相図はしばしば平衡状態を表す図として描かれるが、タンパク質溶液では、相分離後の液滴や凝集体が時間とともに構造転移することも多い。アルブミンとリゾチームの混合系を用いて相図の時間変化を計測した例を見てみたい（3）。両者の濃度を軸にした相図を作成し、混合後1時間、3–4時間、overnightという時間ごとに観察している。相図上では、リゾチームが多い領域で液滴が形成され、別の濃度領域では不規則な凝集体が形成される。相図上の液滴と凝集体の境界付近では、時間経過とともに不規則な形状の凝集体がより円形の液滴のような構造に変化した。

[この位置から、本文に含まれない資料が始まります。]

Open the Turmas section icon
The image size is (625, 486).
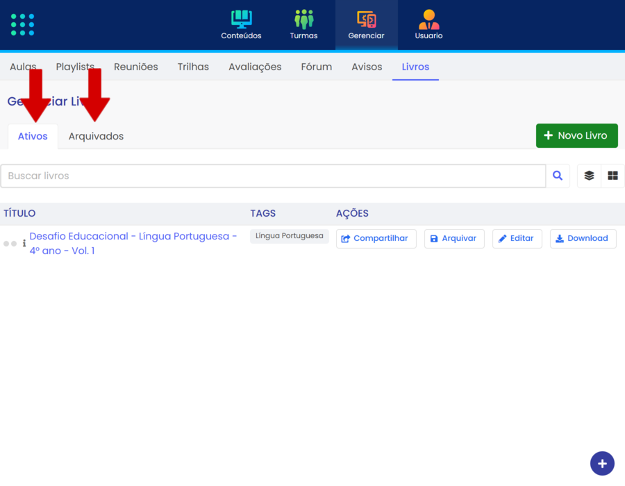tap(303, 19)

この相図の時間変化がガラス表面の性質にも依存することがわかった。未処理ガラスのほか、シリコンコートや、PLL、APS、MAS、MAS-GPなど、広く用いられるガラス表面の化学修飾をほどこし、液滴領域と凝集体領域の境界付近を観察した。その結果、MASやMAS-GPなどのアミノ基をもつ表面では、液滴を含む領域が広がる傾向が見られた。一方で、相図の中心的な液滴領域や凝集体領域は大きく変化せず、表面効果は主に相境界付近で顕著に現れた。これは、タンパク質相図がバルク濃度だけでなく、接触する表面の化学性によっても変化することを示している。もともと不安定な相境界の付近では、時間や表面の影響を受けることがわかる。

参考文献

1. Mao, T.; et al. Stabilizing Effect of Amino Acids on Protein and Colloidal Dispersions. Nature 2025, 641, 454–461.

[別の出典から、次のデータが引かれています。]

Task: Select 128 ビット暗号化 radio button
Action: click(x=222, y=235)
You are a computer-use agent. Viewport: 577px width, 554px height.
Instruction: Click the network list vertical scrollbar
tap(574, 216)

2. Cacioppo, E.; Pusey, M. L. The Solubility of the Tetragonal Form of Hen Egg White Lysozyme from pH 4.0 to 5.4. J. Cryst. Growth 1991, 114, 286–292.

3. Nobeyama, T.; Yoshida, T.; Shiraki, K. Interfacial and Intrinsic Molecular Effects on the Phase Separation/Transition of Heteroprotein Condensates. Int. J. Biol. Macromol. 2024, 254, 128095.